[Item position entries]
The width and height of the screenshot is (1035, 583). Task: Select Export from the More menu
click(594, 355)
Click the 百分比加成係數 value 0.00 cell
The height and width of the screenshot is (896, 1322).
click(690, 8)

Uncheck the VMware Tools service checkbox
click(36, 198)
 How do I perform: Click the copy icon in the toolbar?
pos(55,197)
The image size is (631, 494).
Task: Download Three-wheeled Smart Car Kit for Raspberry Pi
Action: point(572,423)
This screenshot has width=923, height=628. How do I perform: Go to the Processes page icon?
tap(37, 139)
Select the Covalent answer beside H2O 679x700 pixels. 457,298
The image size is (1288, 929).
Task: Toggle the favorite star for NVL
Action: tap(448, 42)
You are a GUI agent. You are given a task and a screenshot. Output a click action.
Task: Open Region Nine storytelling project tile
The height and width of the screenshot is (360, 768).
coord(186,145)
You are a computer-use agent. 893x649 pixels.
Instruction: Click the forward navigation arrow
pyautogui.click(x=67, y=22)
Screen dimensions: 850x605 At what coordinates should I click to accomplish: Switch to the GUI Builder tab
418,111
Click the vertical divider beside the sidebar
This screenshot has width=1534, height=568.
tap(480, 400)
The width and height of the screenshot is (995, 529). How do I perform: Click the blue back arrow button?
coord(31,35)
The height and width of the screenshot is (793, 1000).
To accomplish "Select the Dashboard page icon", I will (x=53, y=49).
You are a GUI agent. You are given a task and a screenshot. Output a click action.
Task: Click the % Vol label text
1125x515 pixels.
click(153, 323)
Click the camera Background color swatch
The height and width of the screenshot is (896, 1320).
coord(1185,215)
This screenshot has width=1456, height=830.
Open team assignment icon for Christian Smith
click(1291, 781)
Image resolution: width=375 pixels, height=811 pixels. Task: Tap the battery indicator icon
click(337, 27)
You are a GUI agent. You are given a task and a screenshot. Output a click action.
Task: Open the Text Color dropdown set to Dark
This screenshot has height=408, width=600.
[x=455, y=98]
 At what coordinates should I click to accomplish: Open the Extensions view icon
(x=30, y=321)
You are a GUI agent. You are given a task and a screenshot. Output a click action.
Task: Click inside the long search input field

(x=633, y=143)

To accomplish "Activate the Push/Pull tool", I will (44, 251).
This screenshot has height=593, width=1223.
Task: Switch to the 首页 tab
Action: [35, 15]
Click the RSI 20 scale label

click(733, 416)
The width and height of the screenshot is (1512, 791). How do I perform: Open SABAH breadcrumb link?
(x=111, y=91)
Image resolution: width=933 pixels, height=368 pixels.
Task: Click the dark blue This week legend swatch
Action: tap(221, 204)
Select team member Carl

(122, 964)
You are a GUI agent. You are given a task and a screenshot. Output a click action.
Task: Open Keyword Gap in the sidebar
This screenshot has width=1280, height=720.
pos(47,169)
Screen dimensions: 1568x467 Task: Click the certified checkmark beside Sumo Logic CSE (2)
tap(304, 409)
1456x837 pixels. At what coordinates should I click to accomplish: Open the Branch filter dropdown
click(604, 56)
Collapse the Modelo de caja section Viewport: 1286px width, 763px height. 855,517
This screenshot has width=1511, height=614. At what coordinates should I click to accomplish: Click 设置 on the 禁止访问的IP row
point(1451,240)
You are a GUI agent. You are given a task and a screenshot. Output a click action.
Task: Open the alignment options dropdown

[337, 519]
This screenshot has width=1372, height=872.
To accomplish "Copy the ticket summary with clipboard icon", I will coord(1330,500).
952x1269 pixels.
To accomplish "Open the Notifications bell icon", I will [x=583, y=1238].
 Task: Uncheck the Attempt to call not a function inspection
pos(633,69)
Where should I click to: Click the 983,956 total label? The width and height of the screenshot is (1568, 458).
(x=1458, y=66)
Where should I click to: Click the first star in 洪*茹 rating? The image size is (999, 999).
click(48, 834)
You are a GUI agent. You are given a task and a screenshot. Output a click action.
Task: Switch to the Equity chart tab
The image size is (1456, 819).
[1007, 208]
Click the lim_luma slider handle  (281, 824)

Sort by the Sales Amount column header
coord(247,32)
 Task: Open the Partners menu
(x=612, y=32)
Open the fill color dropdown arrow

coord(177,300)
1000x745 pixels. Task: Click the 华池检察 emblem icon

● Given task
Rewrite all of the items above, swapping "GUI agent" for "interface agent" wherever it occurs and leaving everything else unchanged.

● Answer to the problem
The width and height of the screenshot is (1035, 583). Task: Select Export from the More menu
click(594, 355)
Click the 百分比加成係數 value 0.00 cell
The height and width of the screenshot is (896, 1322).
click(690, 8)

Uncheck the VMware Tools service checkbox
click(36, 198)
 How do I perform: Click the copy icon in the toolbar?
pos(55,197)
The image size is (631, 494).
Task: Download Three-wheeled Smart Car Kit for Raspberry Pi
Action: point(572,423)
This screenshot has width=923, height=628. How do I perform: Go to the Processes page icon?
tap(37, 139)
Select the Covalent answer beside H2O 679x700 pixels. 457,298
The image size is (1288, 929).
Task: Toggle the favorite star for NVL
Action: tap(448, 42)
You are a interface agent. You are given a task and a screenshot. Output a click action.
Task: Open Region Nine storytelling project tile
The height and width of the screenshot is (360, 768).
coord(186,145)
You are a computer-use agent. 893x649 pixels.
Instruction: Click the forward navigation arrow
pyautogui.click(x=67, y=22)
Screen dimensions: 850x605 At what coordinates should I click to accomplish: Switch to the GUI Builder tab
418,111
Click the vertical divider beside the sidebar
This screenshot has width=1534, height=568.
tap(480, 400)
The width and height of the screenshot is (995, 529). How do I perform: Click the blue back arrow button?
coord(31,35)
The height and width of the screenshot is (793, 1000).
To accomplish "Select the Dashboard page icon", I will (x=53, y=49).
You are a interface agent. You are given a task and a screenshot. Output a click action.
Task: Click the % Vol label text
1125x515 pixels.
click(153, 323)
Click the camera Background color swatch
The height and width of the screenshot is (896, 1320).
coord(1185,215)
This screenshot has width=1456, height=830.
Open team assignment icon for Christian Smith
click(1291, 781)
Image resolution: width=375 pixels, height=811 pixels. Task: Tap the battery indicator icon
click(337, 27)
You are a interface agent. You are given a task and a screenshot. Output a click action.
Task: Open the Text Color dropdown set to Dark
This screenshot has height=408, width=600.
[x=455, y=98]
 At what coordinates should I click to accomplish: Open the Extensions view icon
(x=30, y=321)
You are a interface agent. You are given a task and a screenshot. Output a click action.
Task: Click inside the long search input field

(x=633, y=143)

To accomplish "Activate the Push/Pull tool", I will (44, 251).
This screenshot has height=593, width=1223.
Task: Switch to the 首页 tab
Action: [35, 15]
Click the RSI 20 scale label

click(733, 416)
The width and height of the screenshot is (1512, 791). How do I perform: Open SABAH breadcrumb link?
(x=111, y=91)
Image resolution: width=933 pixels, height=368 pixels.
Task: Click the dark blue This week legend swatch
Action: tap(221, 204)
Select team member Carl

(122, 964)
You are a interface agent. You are given a task and a screenshot. Output a click action.
Task: Open Keyword Gap in the sidebar
This screenshot has width=1280, height=720.
pos(47,169)
Screen dimensions: 1568x467 Task: Click the certified checkmark beside Sumo Logic CSE (2)
tap(304, 409)
1456x837 pixels. At what coordinates should I click to accomplish: Open the Branch filter dropdown
click(604, 56)
Collapse the Modelo de caja section Viewport: 1286px width, 763px height. 855,517
This screenshot has width=1511, height=614. At what coordinates should I click to accomplish: Click 设置 on the 禁止访问的IP row
point(1451,240)
You are a interface agent. You are given a task and a screenshot. Output a click action.
Task: Open the alignment options dropdown

[337, 519]
This screenshot has width=1372, height=872.
To accomplish "Copy the ticket summary with clipboard icon", I will coord(1330,500).
952x1269 pixels.
To accomplish "Open the Notifications bell icon", I will [x=583, y=1238].
 Task: Uncheck the Attempt to call not a function inspection
pos(633,69)
Where should I click to: Click the 983,956 total label? The width and height of the screenshot is (1568, 458).
(x=1458, y=66)
Where should I click to: Click the first star in 洪*茹 rating? The image size is (999, 999).
click(48, 834)
You are a interface agent. You are given a task and a screenshot. Output a click action.
Task: Switch to the Equity chart tab
The image size is (1456, 819).
[1007, 208]
Click the lim_luma slider handle  (281, 824)

Sort by the Sales Amount column header
coord(247,32)
 Task: Open the Partners menu
(x=612, y=32)
Open the fill color dropdown arrow

coord(177,300)
1000x745 pixels. Task: Click the 华池检察 emblem icon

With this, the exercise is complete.